THE PROBLEM
Reproduce every one of the following rows verbatim, line for line and in the same order.

RECORDS TO USE
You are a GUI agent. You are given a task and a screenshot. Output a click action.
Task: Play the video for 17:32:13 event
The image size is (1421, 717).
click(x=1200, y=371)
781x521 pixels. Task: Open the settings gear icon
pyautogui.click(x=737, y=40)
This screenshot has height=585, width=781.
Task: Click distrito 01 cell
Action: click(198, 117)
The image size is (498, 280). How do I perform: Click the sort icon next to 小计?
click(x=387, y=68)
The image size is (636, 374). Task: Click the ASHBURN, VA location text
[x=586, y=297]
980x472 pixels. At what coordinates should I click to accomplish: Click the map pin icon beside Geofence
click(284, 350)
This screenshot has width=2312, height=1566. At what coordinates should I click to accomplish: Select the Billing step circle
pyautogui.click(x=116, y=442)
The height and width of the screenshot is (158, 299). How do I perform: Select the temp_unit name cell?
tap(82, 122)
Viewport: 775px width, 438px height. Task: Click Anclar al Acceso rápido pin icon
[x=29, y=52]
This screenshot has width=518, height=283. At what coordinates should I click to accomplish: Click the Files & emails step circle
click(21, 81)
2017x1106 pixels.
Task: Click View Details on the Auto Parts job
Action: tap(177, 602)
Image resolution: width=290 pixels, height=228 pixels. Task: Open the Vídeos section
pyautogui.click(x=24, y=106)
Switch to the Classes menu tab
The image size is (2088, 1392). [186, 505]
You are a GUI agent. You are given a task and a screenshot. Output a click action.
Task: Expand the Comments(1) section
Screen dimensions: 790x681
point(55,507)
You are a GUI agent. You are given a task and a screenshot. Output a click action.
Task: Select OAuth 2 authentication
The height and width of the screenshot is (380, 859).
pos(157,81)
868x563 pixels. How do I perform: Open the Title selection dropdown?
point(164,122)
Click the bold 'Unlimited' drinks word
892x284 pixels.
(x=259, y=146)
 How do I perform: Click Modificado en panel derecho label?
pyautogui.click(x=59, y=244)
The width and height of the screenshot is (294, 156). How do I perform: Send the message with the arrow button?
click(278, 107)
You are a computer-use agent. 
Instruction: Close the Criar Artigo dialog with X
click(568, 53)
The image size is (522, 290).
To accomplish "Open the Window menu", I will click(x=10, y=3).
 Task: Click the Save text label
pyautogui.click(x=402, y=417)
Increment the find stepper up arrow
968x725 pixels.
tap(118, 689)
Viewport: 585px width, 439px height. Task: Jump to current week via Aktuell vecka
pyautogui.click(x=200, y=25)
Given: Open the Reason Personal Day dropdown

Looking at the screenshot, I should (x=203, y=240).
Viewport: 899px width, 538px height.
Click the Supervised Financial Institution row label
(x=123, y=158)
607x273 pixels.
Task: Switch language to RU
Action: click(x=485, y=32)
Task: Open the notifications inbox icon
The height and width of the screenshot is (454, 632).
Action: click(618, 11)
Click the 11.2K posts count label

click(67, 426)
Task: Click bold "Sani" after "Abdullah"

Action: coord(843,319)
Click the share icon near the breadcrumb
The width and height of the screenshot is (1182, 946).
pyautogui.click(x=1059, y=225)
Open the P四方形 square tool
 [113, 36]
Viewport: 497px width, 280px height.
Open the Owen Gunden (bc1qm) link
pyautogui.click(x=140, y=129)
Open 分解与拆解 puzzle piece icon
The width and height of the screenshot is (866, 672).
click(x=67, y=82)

THE ANSWER
You are a GUI agent. You are given a task and a screenshot. Output a click action.
Task: Play the video for 17:32:13 event
The image size is (1421, 717).
click(x=1200, y=371)
781x521 pixels. Task: Open the settings gear icon
pyautogui.click(x=737, y=40)
This screenshot has height=585, width=781.
Task: Click distrito 01 cell
Action: click(198, 117)
The image size is (498, 280). How do I perform: Click the sort icon next to 小计?
click(x=387, y=68)
The image size is (636, 374). Task: Click the ASHBURN, VA location text
[x=586, y=297]
980x472 pixels. At what coordinates should I click to accomplish: Click the map pin icon beside Geofence
click(284, 350)
This screenshot has width=2312, height=1566. At what coordinates should I click to accomplish: Select the Billing step circle
pyautogui.click(x=116, y=442)
The height and width of the screenshot is (158, 299). How do I perform: Select the temp_unit name cell?
tap(82, 122)
Viewport: 775px width, 438px height. Task: Click Anclar al Acceso rápido pin icon
[x=29, y=52]
This screenshot has width=518, height=283. At what coordinates should I click to accomplish: Click the Files & emails step circle
click(21, 81)
2017x1106 pixels.
Task: Click View Details on the Auto Parts job
Action: tap(177, 602)
Image resolution: width=290 pixels, height=228 pixels. Task: Open the Vídeos section
pyautogui.click(x=24, y=106)
Switch to the Classes menu tab
The image size is (2088, 1392). [186, 505]
You are a GUI agent. You are given a task and a screenshot. Output a click action.
Task: Expand the Comments(1) section
Screen dimensions: 790x681
point(55,507)
You are a GUI agent. You are given a task and a screenshot. Output a click action.
Task: Select OAuth 2 authentication
The height and width of the screenshot is (380, 859).
pos(157,81)
868x563 pixels. How do I perform: Open the Title selection dropdown?
point(164,122)
Click the bold 'Unlimited' drinks word
892x284 pixels.
(x=259, y=146)
 How do I perform: Click Modificado en panel derecho label?
pyautogui.click(x=59, y=244)
The width and height of the screenshot is (294, 156). How do I perform: Send the message with the arrow button?
click(278, 107)
You are a computer-use agent. 
Instruction: Close the Criar Artigo dialog with X
click(568, 53)
The image size is (522, 290).
To accomplish "Open the Window menu", I will click(x=10, y=3).
 Task: Click the Save text label
pyautogui.click(x=402, y=417)
Increment the find stepper up arrow
968x725 pixels.
tap(118, 689)
Viewport: 585px width, 439px height. Task: Jump to current week via Aktuell vecka
pyautogui.click(x=200, y=25)
Given: Open the Reason Personal Day dropdown

Looking at the screenshot, I should (x=203, y=240).
Viewport: 899px width, 538px height.
Click the Supervised Financial Institution row label
(x=123, y=158)
607x273 pixels.
Task: Switch language to RU
Action: click(x=485, y=32)
Task: Open the notifications inbox icon
The height and width of the screenshot is (454, 632).
Action: click(618, 11)
Click the 11.2K posts count label

click(67, 426)
Task: Click bold "Sani" after "Abdullah"

Action: coord(843,319)
Click the share icon near the breadcrumb
The width and height of the screenshot is (1182, 946).
pyautogui.click(x=1059, y=225)
Open the P四方形 square tool
 [113, 36]
Viewport: 497px width, 280px height.
Open the Owen Gunden (bc1qm) link
pyautogui.click(x=140, y=129)
Open 分解与拆解 puzzle piece icon
The width and height of the screenshot is (866, 672).
click(x=67, y=82)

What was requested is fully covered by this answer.